Request
Can you give back the items from the line containing "You are a GUI" through the end of the items, requests included, with each coordinate in the answers scaled by 0.25 and rounded to a whole number (halves round up), and the pictures left out?
**********
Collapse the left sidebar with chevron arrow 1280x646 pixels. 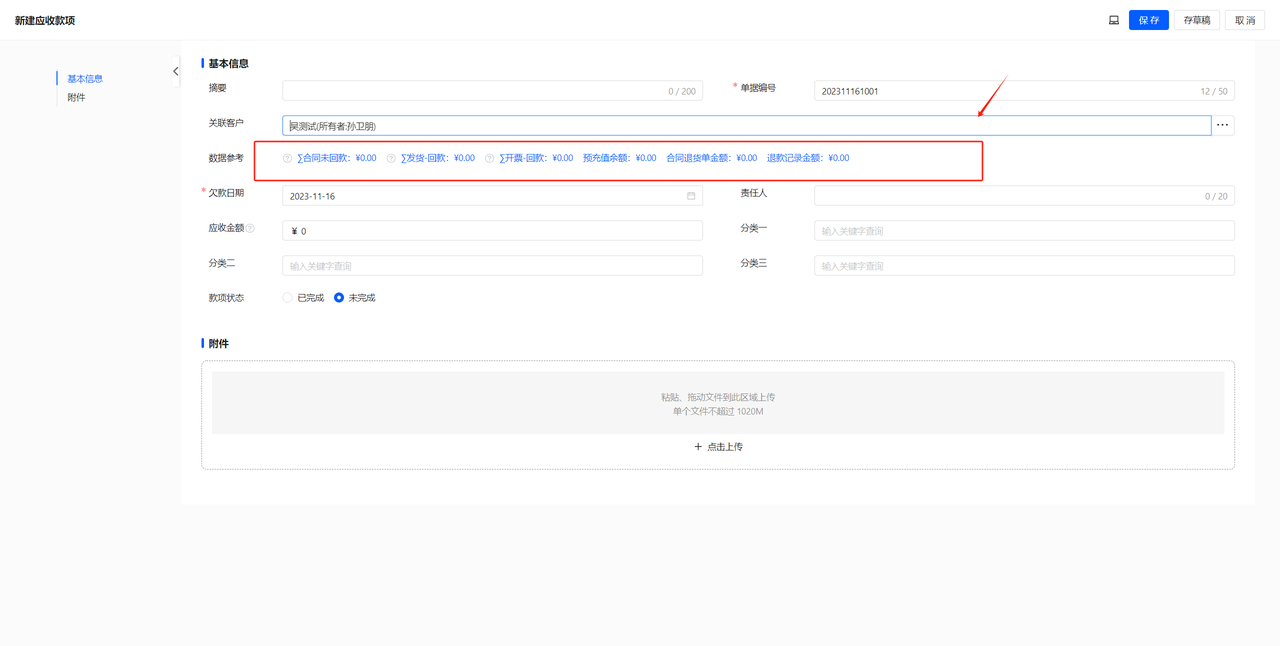click(x=176, y=71)
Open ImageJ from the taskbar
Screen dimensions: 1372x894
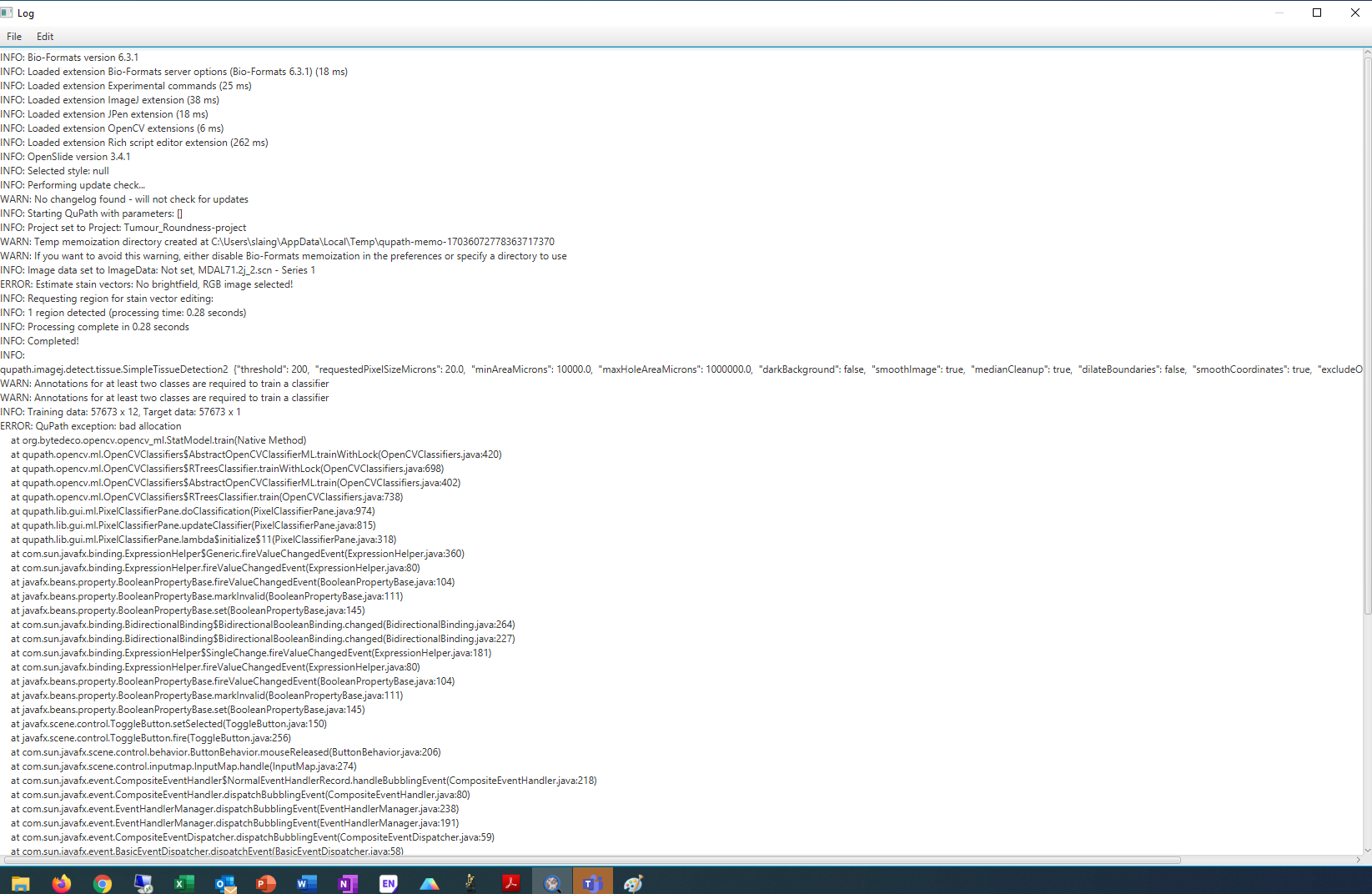coord(470,881)
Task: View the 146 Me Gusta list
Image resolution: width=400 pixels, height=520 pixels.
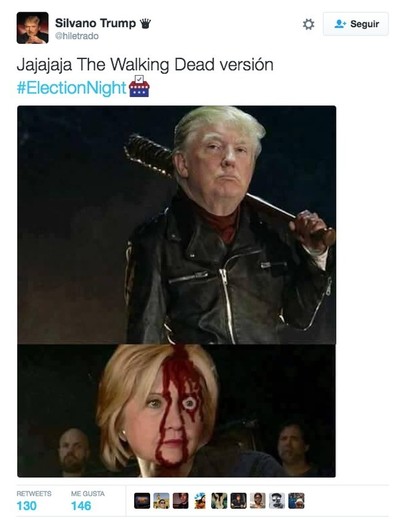Action: (87, 501)
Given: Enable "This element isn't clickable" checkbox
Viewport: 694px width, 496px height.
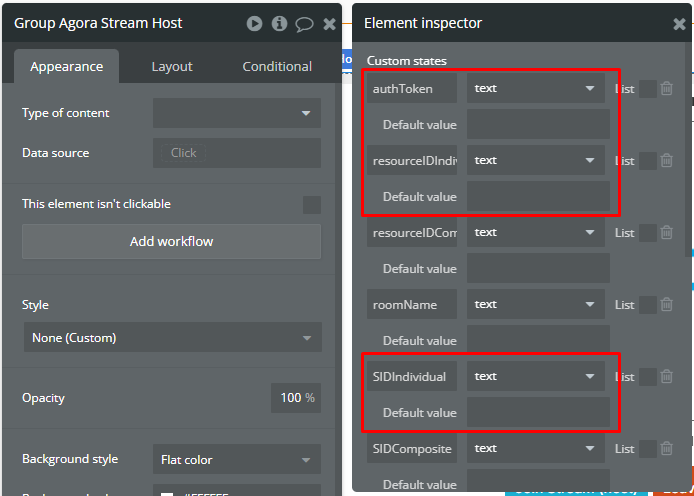Looking at the screenshot, I should click(312, 205).
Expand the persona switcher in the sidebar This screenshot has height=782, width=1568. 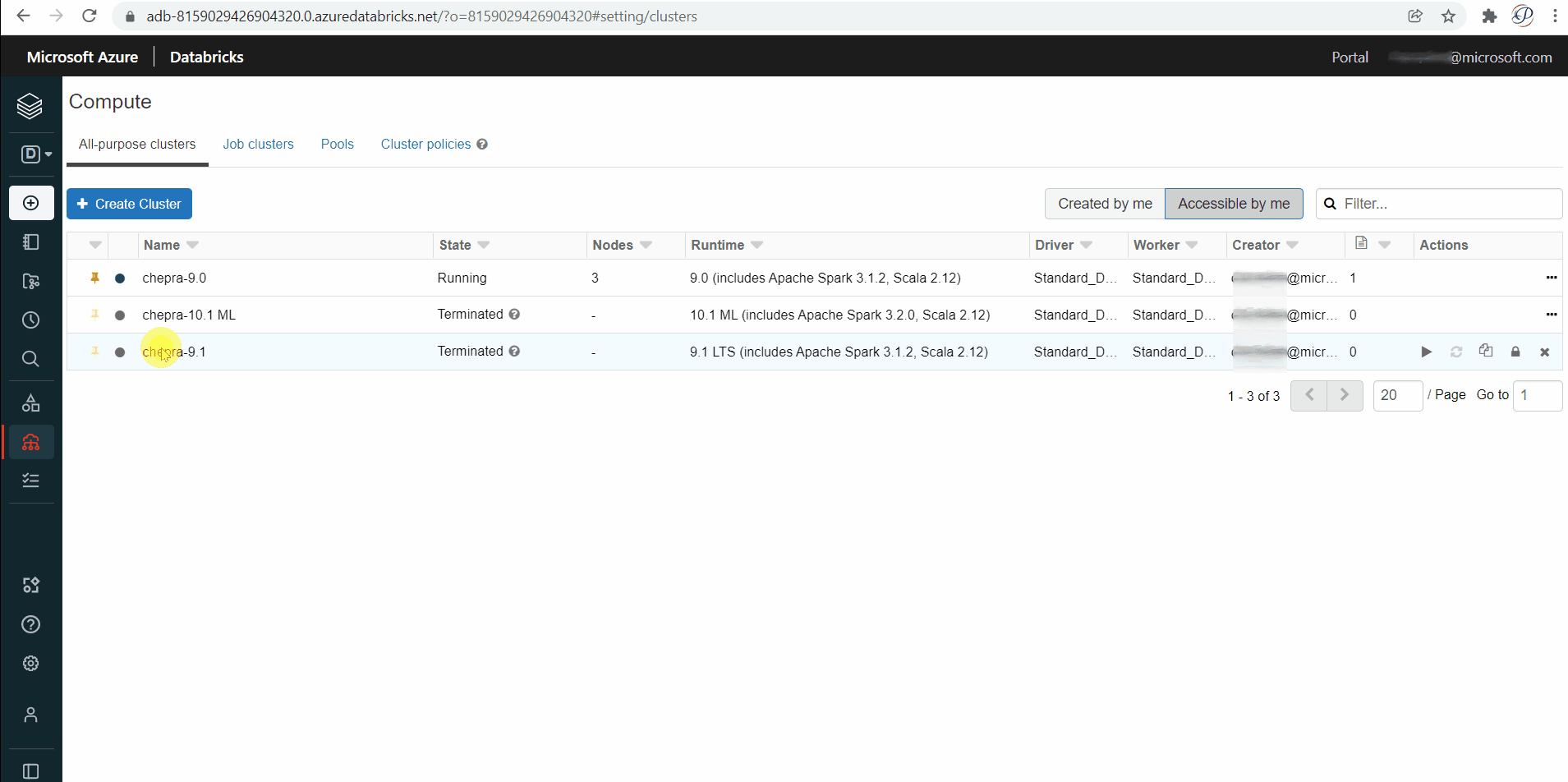pyautogui.click(x=33, y=154)
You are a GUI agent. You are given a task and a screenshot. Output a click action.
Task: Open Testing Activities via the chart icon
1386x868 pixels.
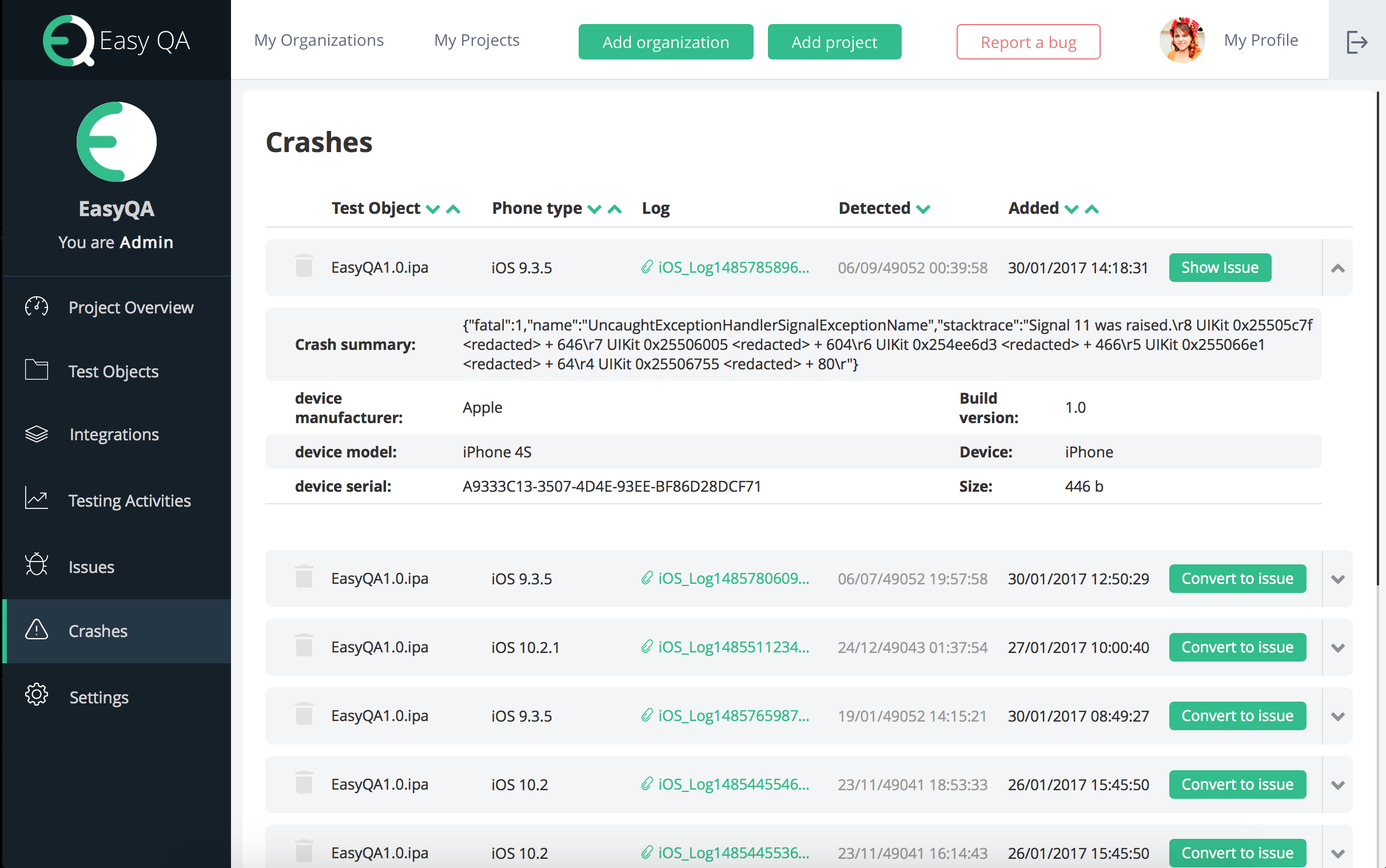35,499
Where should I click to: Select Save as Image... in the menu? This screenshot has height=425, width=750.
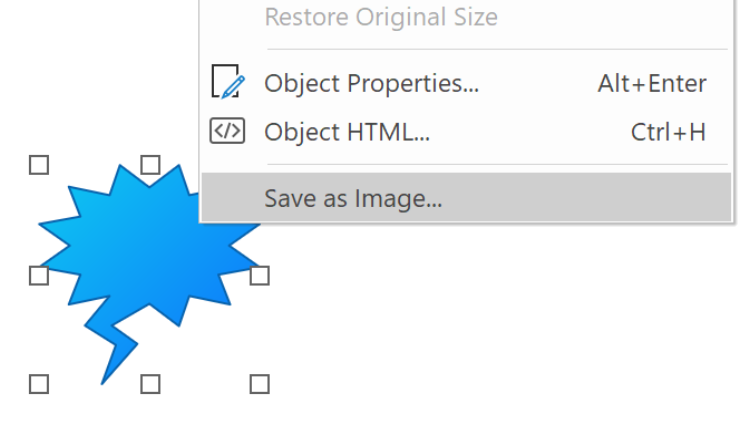point(466,197)
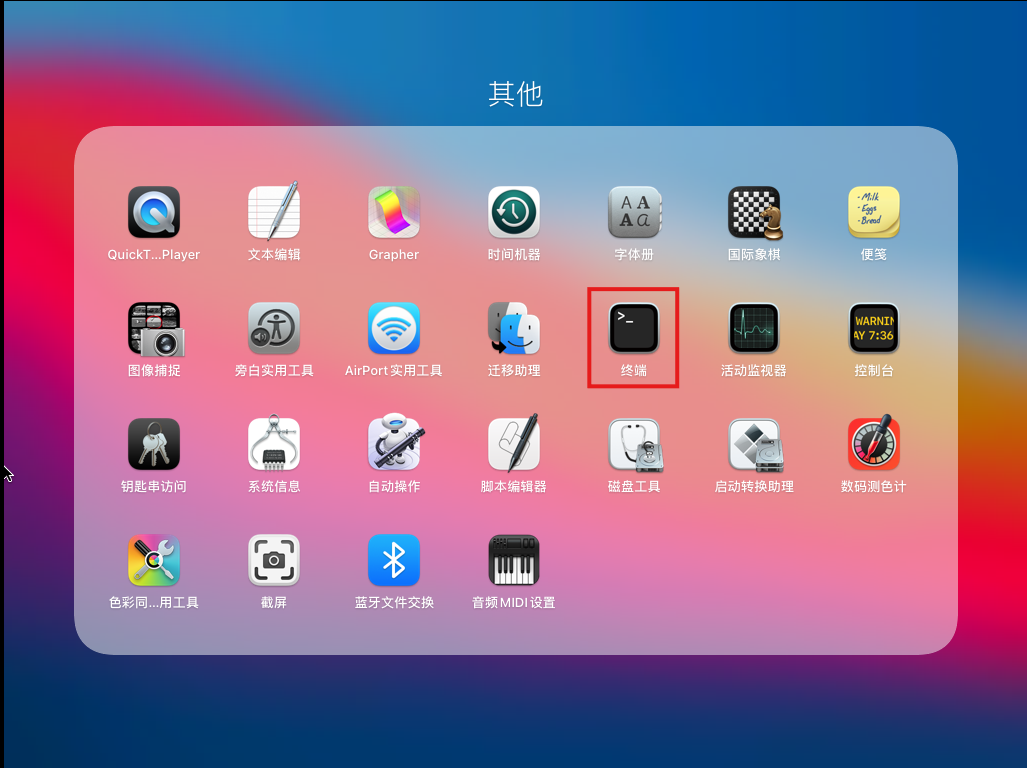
**********
Complete response
You are a GUI agent. You are given a task and a screenshot. Output a click action.
Task: Open Testing Activities via the chart icon
1386x868 pixels.
9,125
Where should I click to: Select Save as Image... in the menu? This screenshot has height=425, width=750.
point(117,49)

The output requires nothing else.